確かに、犬や猫も長寿化している。いざという時のバックアップがあるか否か。
長期的な視点から、飼い主の条件が厳しくなるのは,やむをえないところだろう。」と切り出した。
続けて筆者は、「だが、条件だけでは見えない、思慮や経験もある。 ある知人は60歳以降、10~15歳のシニア犬を引き取り、何匹も看取ってきた。その精神には頭が下がる。
その知人が犬を引きたれないまま日が経過している。新たなシニア犬を飼いたいと、保護犬団体にアプローチしているが、一年以上たっても、70代という年齢を理由に拒否されるのだ。
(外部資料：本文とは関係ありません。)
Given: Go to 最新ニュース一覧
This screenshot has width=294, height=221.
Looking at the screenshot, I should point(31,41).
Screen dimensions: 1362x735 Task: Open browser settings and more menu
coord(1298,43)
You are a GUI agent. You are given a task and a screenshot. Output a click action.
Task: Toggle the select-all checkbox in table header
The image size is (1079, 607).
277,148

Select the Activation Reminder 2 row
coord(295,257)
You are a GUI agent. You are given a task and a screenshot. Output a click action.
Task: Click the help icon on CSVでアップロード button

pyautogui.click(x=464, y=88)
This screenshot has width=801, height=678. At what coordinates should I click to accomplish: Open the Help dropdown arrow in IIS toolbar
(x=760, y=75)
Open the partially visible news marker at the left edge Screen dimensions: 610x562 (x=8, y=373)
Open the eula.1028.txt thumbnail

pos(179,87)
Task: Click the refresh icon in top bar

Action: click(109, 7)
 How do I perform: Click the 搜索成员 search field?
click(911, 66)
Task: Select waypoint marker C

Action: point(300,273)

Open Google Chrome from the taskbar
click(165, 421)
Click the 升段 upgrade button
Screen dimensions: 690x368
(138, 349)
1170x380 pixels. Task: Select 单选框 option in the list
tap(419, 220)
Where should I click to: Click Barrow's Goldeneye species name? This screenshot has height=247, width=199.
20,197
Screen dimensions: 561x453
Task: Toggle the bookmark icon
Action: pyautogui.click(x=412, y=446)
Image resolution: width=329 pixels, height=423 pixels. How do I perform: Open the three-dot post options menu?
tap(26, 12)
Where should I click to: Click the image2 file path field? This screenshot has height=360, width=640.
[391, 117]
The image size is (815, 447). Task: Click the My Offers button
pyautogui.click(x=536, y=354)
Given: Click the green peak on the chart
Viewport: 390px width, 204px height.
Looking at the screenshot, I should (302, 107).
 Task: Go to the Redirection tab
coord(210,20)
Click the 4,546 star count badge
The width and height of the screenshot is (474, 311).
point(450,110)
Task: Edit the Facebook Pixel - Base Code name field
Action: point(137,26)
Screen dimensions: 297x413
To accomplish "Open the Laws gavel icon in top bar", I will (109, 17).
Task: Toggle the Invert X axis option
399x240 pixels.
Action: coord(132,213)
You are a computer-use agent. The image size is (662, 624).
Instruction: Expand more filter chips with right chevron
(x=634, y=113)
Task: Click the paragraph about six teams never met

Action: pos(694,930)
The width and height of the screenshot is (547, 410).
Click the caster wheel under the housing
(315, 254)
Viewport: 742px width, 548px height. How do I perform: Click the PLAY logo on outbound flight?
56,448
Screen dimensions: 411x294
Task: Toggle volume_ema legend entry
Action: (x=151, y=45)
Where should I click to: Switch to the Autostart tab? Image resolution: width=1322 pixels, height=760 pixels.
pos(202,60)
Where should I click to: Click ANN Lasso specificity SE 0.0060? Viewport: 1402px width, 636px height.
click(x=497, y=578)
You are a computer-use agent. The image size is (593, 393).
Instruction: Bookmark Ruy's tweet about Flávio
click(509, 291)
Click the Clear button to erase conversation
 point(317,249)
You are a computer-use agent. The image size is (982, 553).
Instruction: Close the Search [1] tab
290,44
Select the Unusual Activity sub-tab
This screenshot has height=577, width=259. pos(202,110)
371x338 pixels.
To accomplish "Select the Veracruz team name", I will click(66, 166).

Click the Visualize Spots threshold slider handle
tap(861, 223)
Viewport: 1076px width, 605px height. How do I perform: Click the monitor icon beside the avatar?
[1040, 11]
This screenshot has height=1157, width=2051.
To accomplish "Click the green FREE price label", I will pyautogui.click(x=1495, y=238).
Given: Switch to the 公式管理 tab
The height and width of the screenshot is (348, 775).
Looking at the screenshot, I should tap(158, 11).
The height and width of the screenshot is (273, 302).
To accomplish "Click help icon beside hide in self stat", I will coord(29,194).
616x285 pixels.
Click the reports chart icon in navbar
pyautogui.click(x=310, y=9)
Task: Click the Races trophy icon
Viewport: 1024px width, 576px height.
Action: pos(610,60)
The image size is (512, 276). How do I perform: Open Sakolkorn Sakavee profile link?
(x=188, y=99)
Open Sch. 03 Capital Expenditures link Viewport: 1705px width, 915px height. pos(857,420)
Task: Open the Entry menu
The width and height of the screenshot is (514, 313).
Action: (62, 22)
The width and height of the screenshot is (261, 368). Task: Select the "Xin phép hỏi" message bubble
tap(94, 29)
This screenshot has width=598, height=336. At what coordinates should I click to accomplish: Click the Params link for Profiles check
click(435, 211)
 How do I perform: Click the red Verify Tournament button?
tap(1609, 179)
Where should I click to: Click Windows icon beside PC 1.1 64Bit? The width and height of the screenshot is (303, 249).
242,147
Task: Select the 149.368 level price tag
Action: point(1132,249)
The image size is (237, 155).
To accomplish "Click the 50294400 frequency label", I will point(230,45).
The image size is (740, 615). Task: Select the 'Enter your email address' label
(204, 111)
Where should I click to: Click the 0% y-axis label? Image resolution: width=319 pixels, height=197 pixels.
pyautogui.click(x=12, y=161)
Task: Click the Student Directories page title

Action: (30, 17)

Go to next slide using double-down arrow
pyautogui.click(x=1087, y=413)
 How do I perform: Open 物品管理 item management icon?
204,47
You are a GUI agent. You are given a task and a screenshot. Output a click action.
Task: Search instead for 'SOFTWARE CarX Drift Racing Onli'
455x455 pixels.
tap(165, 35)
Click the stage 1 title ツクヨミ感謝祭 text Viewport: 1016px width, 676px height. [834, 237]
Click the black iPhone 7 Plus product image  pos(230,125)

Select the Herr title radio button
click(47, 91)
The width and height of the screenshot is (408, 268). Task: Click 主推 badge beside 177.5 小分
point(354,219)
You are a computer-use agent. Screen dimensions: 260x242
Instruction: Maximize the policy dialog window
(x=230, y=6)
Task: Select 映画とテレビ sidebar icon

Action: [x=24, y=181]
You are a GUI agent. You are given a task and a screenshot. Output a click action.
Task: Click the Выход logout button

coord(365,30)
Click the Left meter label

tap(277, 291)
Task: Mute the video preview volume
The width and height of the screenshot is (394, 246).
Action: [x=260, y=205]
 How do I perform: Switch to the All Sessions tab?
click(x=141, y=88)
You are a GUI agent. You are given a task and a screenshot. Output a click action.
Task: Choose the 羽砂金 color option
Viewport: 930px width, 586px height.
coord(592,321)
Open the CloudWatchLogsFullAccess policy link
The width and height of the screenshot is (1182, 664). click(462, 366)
「ネットでずっと残っている子を見つけて、連絡してもだめなんですって。その後も残っているのに。もうペットショップで買いたい気持ちにもなるんだけれど、やはり保護犬をたすけたいよね」
まだまだ元気な知人に、余命が数年の老犬を委ねるのは無理なのか。何とも歯がゆい気持ちになる。なんとか妙案はないものだろうか。」として締めくくった。
読んで勉強になった。
そして、考えさせられた。高齢化社会における、高齢者の社会とのかかわり合いについてである。
定年退職は職場から強制的に排除されるシクミだ。自由業は定年はないが、自分のスキルを磨いても、会社や団体の内部規定で仕事の発注先に年齢制限があれば、それが事実上の定年だ。
自分が76歳になって見える景色は、今までとそう変わっていないように思うが、まわりの見る自分の姿は、年相応に映っているのだろうなと、思うとなんかさびしい。
だから「まだまだ元気な知人に、余命が数年の老犬を委ねるのは無理なのか。なんとも歯がゆい気持ちになる。」との筆者の気持ちはよく理解できた。
高齢化社会は、年齢による「体力・知力・気力」の衰えは一人一人異なることを前提に、元気な年よりの思慮や経験や知見を生かし、周囲が学び合う社会として前向きに対処できないものか、と思った。